La relación del clero
con respecto a su obispo debería ser como la que existe en una familia. Pero la
labor de los obispos es, realmente, difícil porque si un padre tiene que tener
cuidado de no mostrar más afecto por un hijo que por otro, lo mismo ocurre en
un presbiterio.
Y eso es difícil porque unos
sacerdotes se hacen más de querer que otros, unos son más simpáticos, unos
tienen más virtudes. Otros, por el contrario, se muestran más parcos de
palabras, su conversación es más aburrida, o tienen capacidades menos patentes
que otros.
Con estos mimbres, la capacidad
de un prelado para dividir la tarta del afecto en partes iguales no es nada
fácil.
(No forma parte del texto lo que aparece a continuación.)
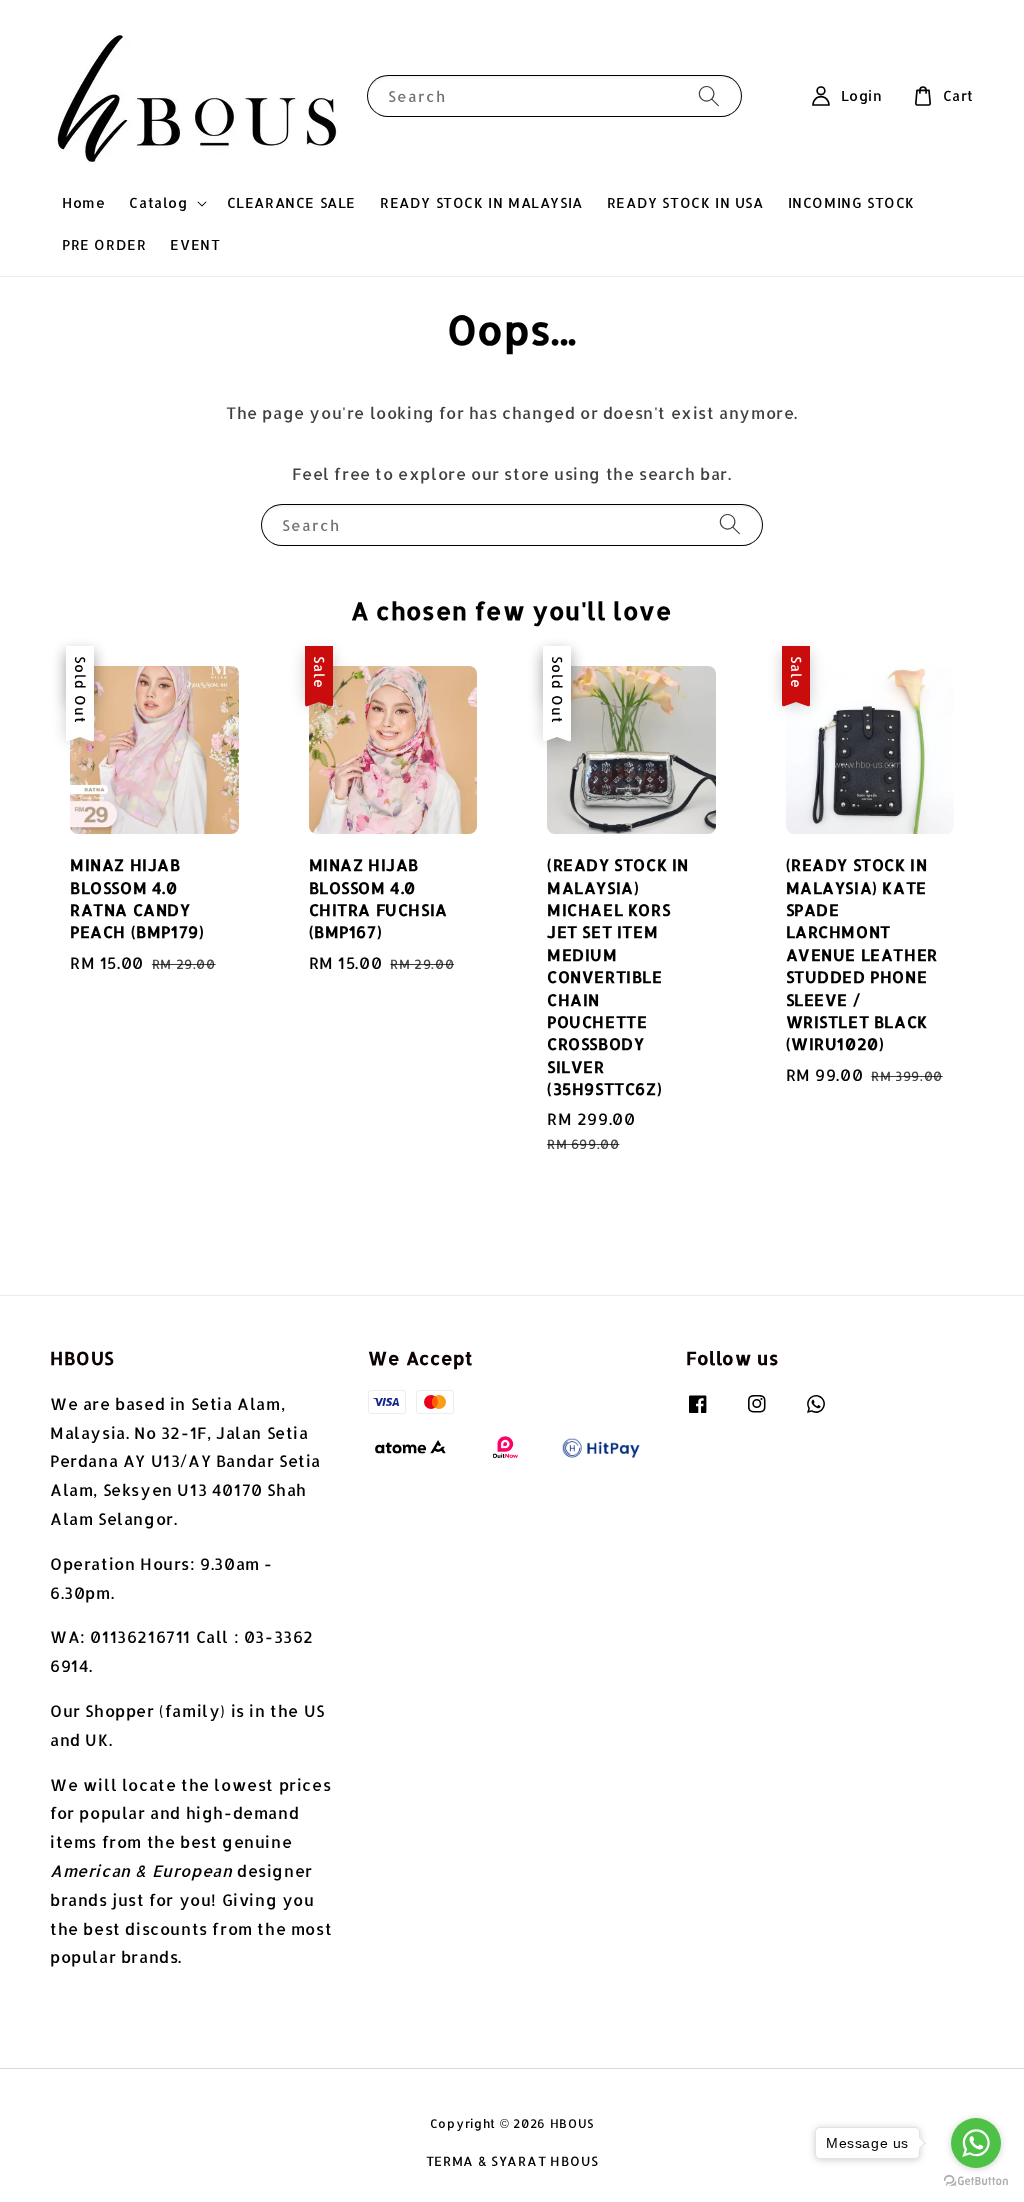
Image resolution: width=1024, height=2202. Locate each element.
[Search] (709, 95)
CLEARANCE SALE (291, 202)
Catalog (158, 202)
Hasta Jesús tuvo un discípulo más querido entre todos. Y, entre los
Doce, tres eran de su mayor confianza.
Aun así, Jesús (entonces) y los
obispos (a lo largo de los siglos) hicieron lo posible para no dar pábulo a
unos sentimientos tan presentes en los humanos como son los celos. No digo que
existan celos en el presbiterio. Pero la semilla del Diablo siempre está pronta
a ser sembrada en cualquier recodo, en cualquier rincón.
La semilla del infierno existe. Labor
es del obispo hacer lo que esté en su mano para tratar que esa semilla no
prenda en alguno de los miembros más débiles. Y, lo repito, se trata de una
tarea difícil, se haga lo que se haga.
Sabiendo esto, todos los obispos
deben estar alerta e intentar mostrar bondad paternal con aquellos miembros que
requieran más de ese reconocimiento humano, de ese cariño episcopal.
Pero esa bondad debe ser sincera.
Si un sentimiento es fingido, no servirá de nada. En esta materia, todos
distinguen la moneda verdadera de la falsa. El único modo de mostrar afecto por
más de cien presbíteros es quererlos de verdad. Pero no globalmente, sino uno a
uno. Y para eso el trato es imprescindible.